EXERCISE INPUT Block Start
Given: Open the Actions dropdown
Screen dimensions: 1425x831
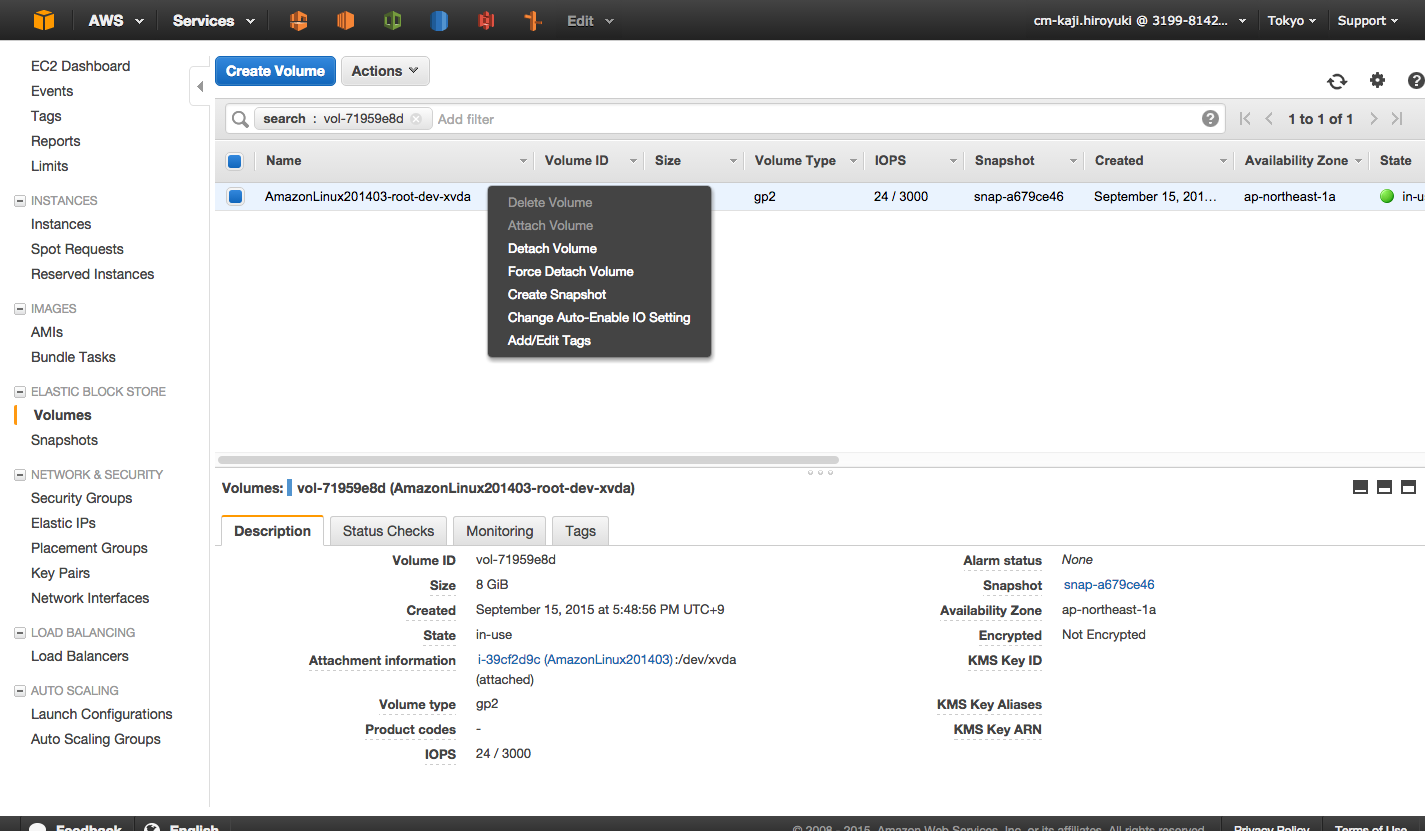Looking at the screenshot, I should click(x=385, y=71).
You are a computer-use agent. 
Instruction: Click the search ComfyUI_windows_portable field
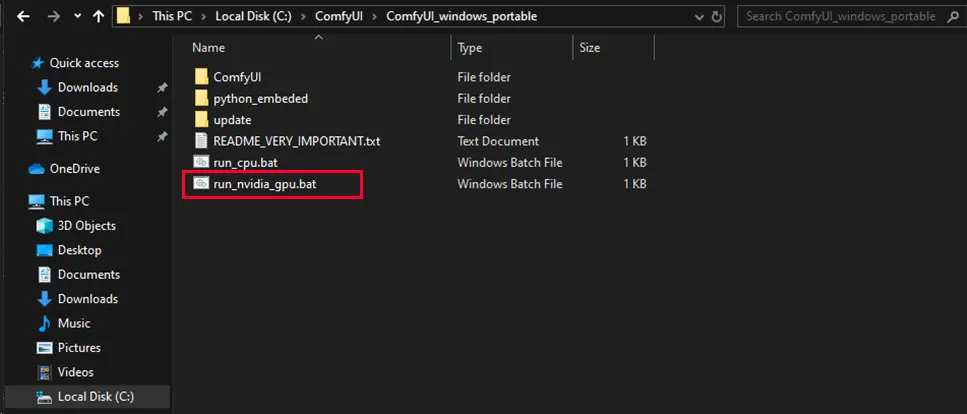tap(850, 16)
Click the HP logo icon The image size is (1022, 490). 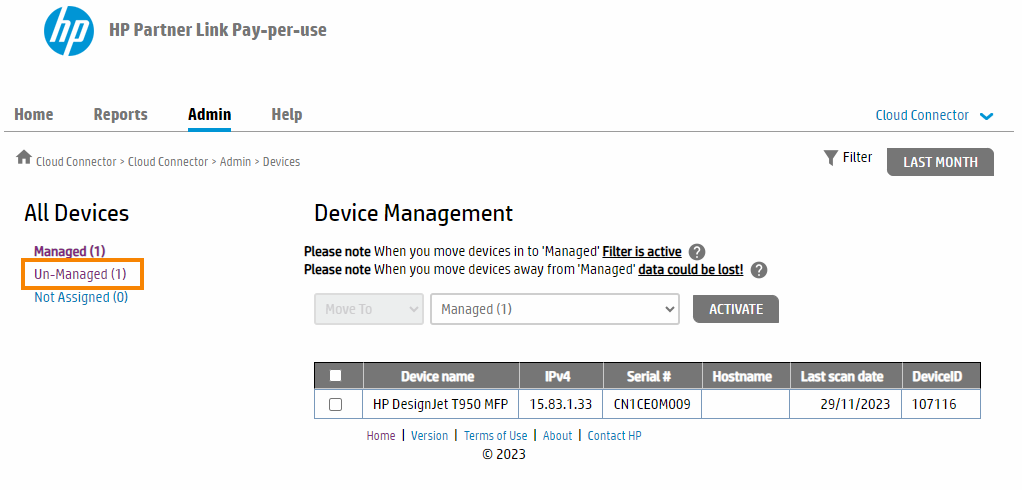[x=69, y=31]
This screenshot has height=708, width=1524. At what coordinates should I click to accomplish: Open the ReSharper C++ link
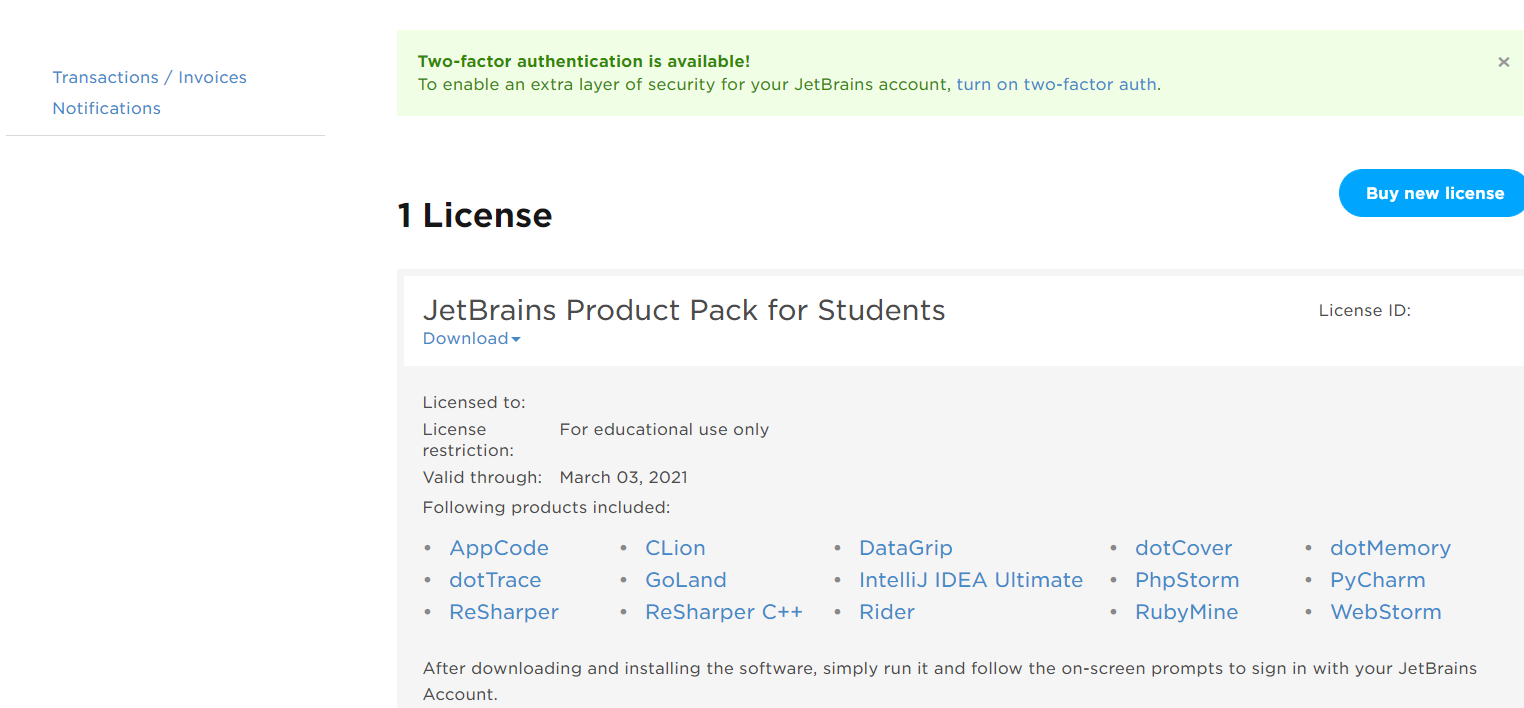(723, 612)
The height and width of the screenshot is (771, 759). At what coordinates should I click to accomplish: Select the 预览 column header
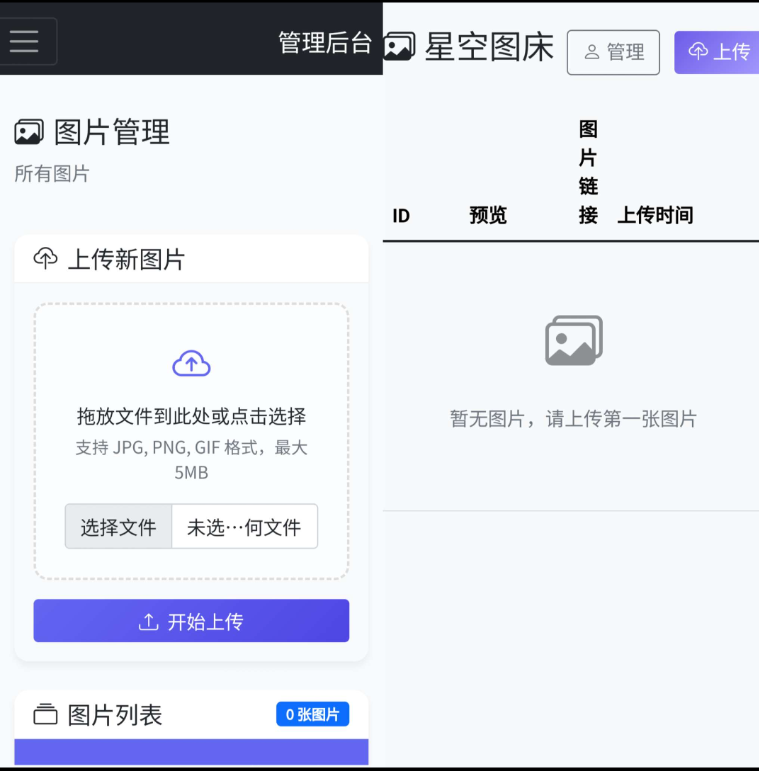pyautogui.click(x=488, y=215)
EXERCISE INPUT Block End
=== WHAT TO PRODUCE ===
For this exercise, transcribe exactly only the lines from the one containing "This screenshot has" through the end of the listing, inclusive, without the pictures.

=== OUTPUT FOR THIS TASK ===
This screenshot has height=708, width=1524. At what coordinates should I click to accomplish: Open the ReSharper C++ link
(723, 612)
The height and width of the screenshot is (771, 759). At what coordinates should I click to accomplish: Select the 预览 column header
pyautogui.click(x=488, y=215)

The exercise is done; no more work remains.